Task to complete. The expected output is each line from the one containing "Task: Click the paperclip attachment icon" to the last line of the data below, set down exactly, minus the pictures.

Data for this task Start Marker

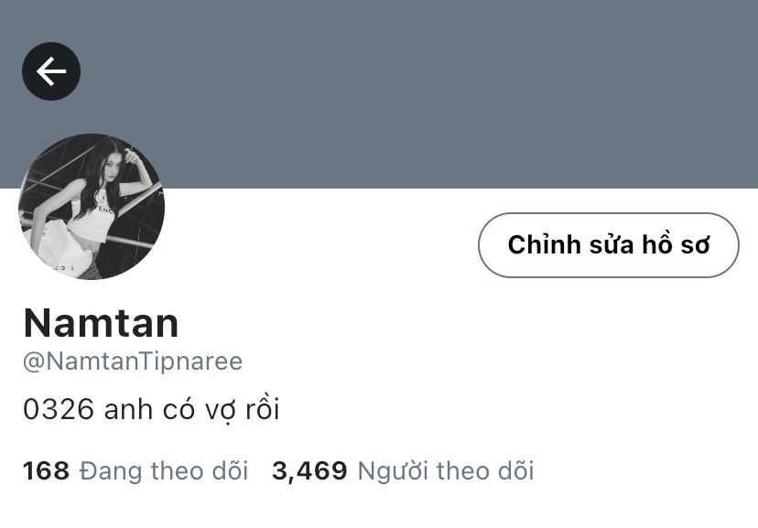Screen dimensions: 758x528
Task: View the black-and-white avatar photo
Action: (92, 207)
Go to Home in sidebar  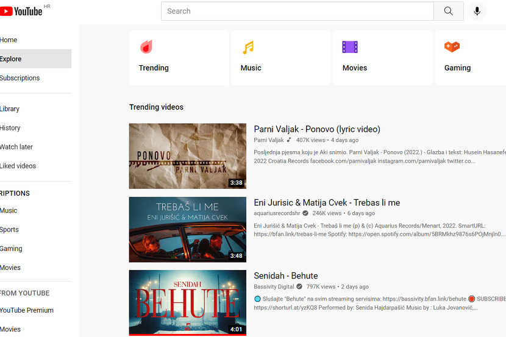click(x=9, y=40)
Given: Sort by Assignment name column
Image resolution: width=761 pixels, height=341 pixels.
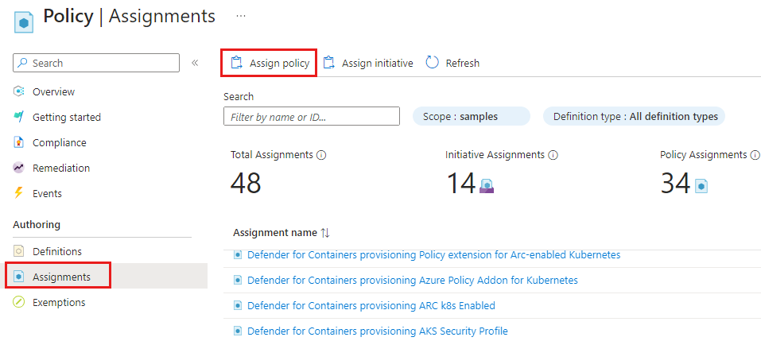Looking at the screenshot, I should 324,233.
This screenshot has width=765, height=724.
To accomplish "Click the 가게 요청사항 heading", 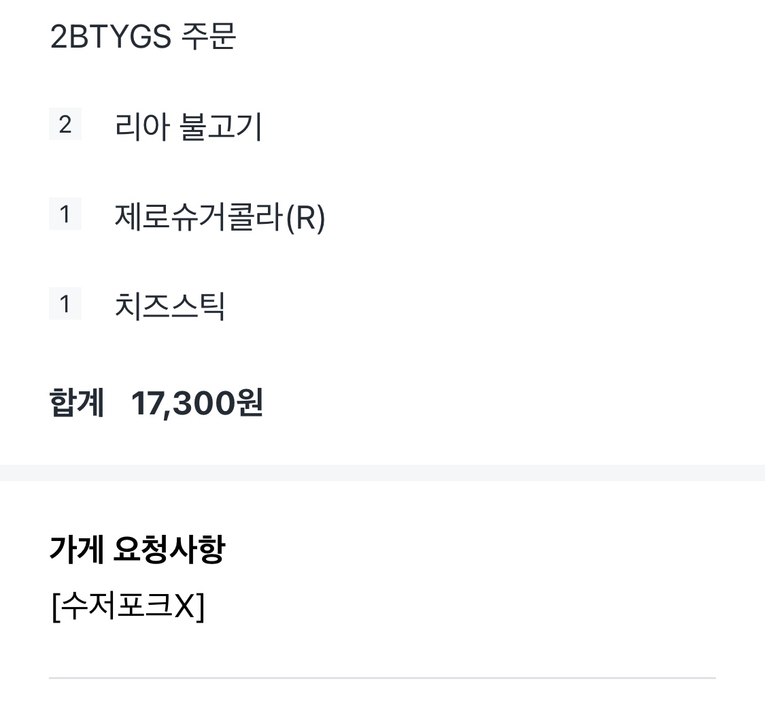I will 137,549.
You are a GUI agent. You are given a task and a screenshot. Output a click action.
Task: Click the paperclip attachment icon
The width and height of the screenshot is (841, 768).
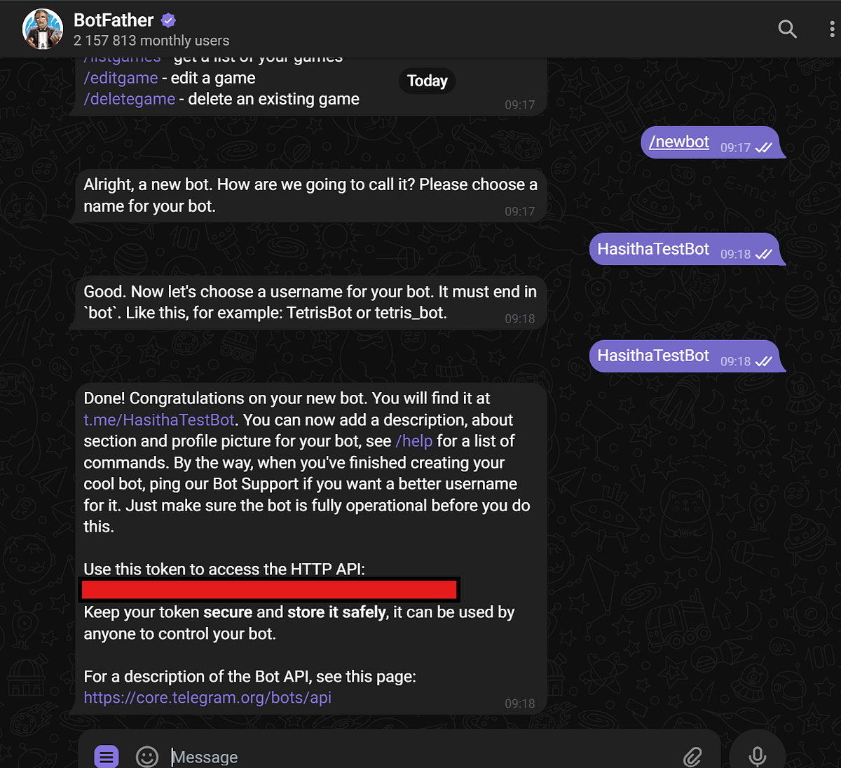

Data for this task End Marker

Answer section.
Task: Click the paperclip attachment icon
The width and height of the screenshot is (841, 768).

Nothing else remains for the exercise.